ARTICOLO:
##########

Ricordi di un’infanzia mai vissuta…
Virginia De Micco
Ricordi di un’infanzia mai vissuta…**
Virginia De Micco*
12.04.2025
Lucy, la scorbutica sorellina di Linus dei Peanuts di Schultz, sta finalmente per prendere la palla in una partita di baseball quando se la lascia sfuggire di mano, “ ma cosa avevi? Ancora il sole negli occhi?” le chiede un incredulo e irato Charlie Brown “no, ma mi sono venute in mente tutte le volte che non l’ho presa e l’ho mancata ancora: avevo il mio passato negli occhi”.
Un passato che acceca, un ricordo di quell’infanzia dimenticata ( sempre sottoposta all’amnesia infantile) eppure indimenticabile ( sarà sempre attorno a quella memoria ‘immemorabile’ , per dirla con Fédida, che continueremo a lavorare e rilavorare psichicamente), che paradossalmente sembra venirci incontro da fuori attraverso una dimensione sensoriale-allucinatoria, tanto quanto riemergere da dentro.
Questo vero e proprio ‘doppio statuto’ del ricordo infantile testimonia di tutto ciò che sembra restare ‘depositato’ in un luogo somatopsichico, da cui discendono le molteplici declinazioni dei termini che rimandano all’atto della memoria: ri-membrare , ri-cordare, ram-mentare. Qualcosa che deve essere rievocato/ripescato nel/dal corpo allora, dagli affetti e dalla mente; dimensione sensorial-affettiva e rappresentativa che si intrecciano anche nella più tipica manifestazione del ricordo d’infanzia, il ‘ricordo di copertura’, quel deck–errinnerung, cui Freud affida una funzione ‘deformativa’ sovrapponibile a quella del lavoro del sogno. I desideri inconsci, soprattutto quelli di marca edipica, che subiscono il lavoro di deformazione nel sogno, (le ent-stellungen, contemporaneamente trasposizioni e deformazioni ) sono anche oggetto della ‘copertura’ nel ricordo infantile, copertura che, come si ricorderà, è appunto ‘indicata’, svelata in un certo senso, da una particolare intensità sensoriale, il famoso colore giallo dei fiori nel ricordo infantile di Freud.

##########

MATERIALE DI PARTENZA:
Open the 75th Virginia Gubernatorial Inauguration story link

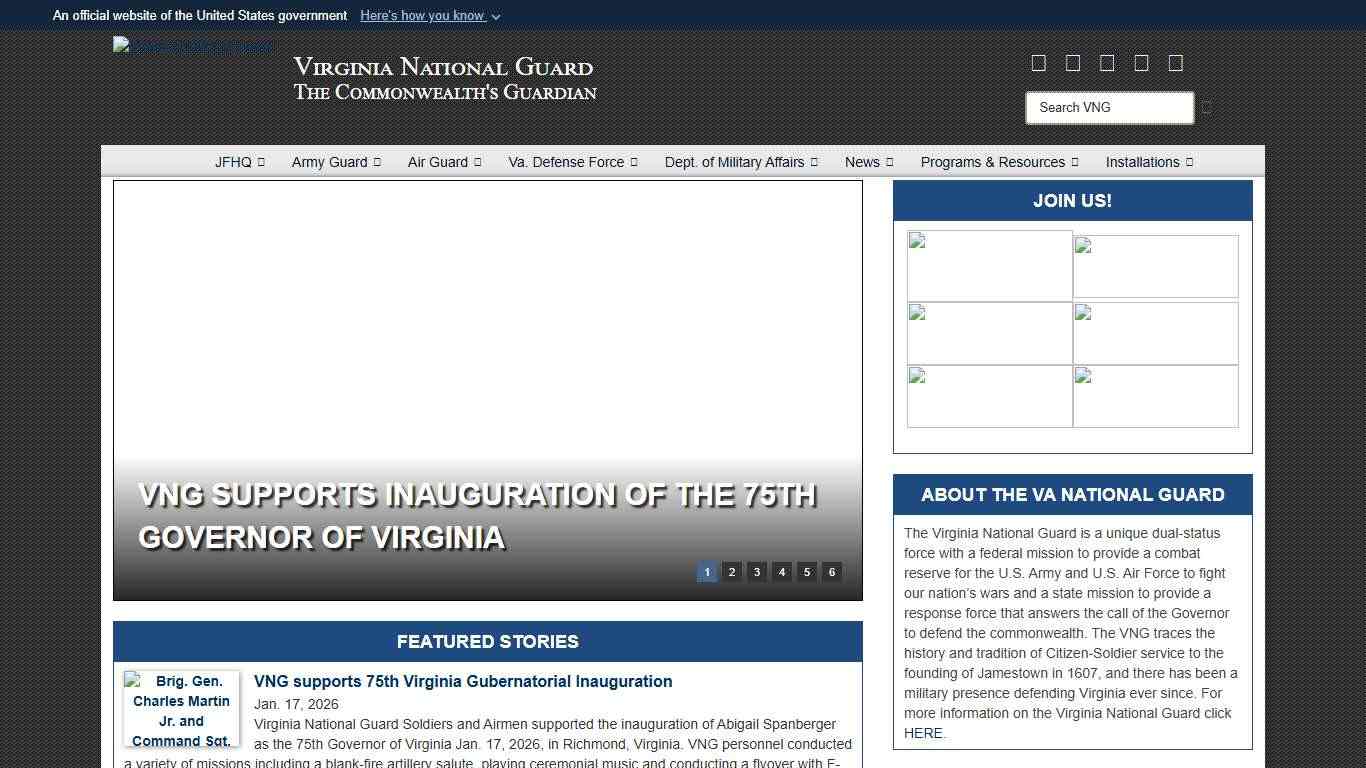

##########

OBIETTIVI:
a - Nell'articolo, quale dettaglio del ricordo infantile di Freud viene citato per la sua particolare intensità sensoriale?
b - Riscrivi tale e quale, dall'articolo, tutto il pezzo che va da "Un passato che" giù fino a "riemergere da dentro.".
Il materiale non ha niente a che vedere con l'articolo.

RISPOSTE PER COMPITO:
a - Il colore giallo dei fiori.

b -
Un passato che acceca, un ricordo di quell’infanzia dimenticata ( sempre sottoposta all’amnesia infantile) eppure indimenticabile ( sarà sempre attorno a quella memoria ‘immemorabile’ , per dirla con Fédida, che continueremo a lavorare e rilavorare psichicamente), che paradossalmente sembra venirci incontro da fuori attraverso una dimensione sensoriale-allucinatoria, tanto quanto riemergere da dentro.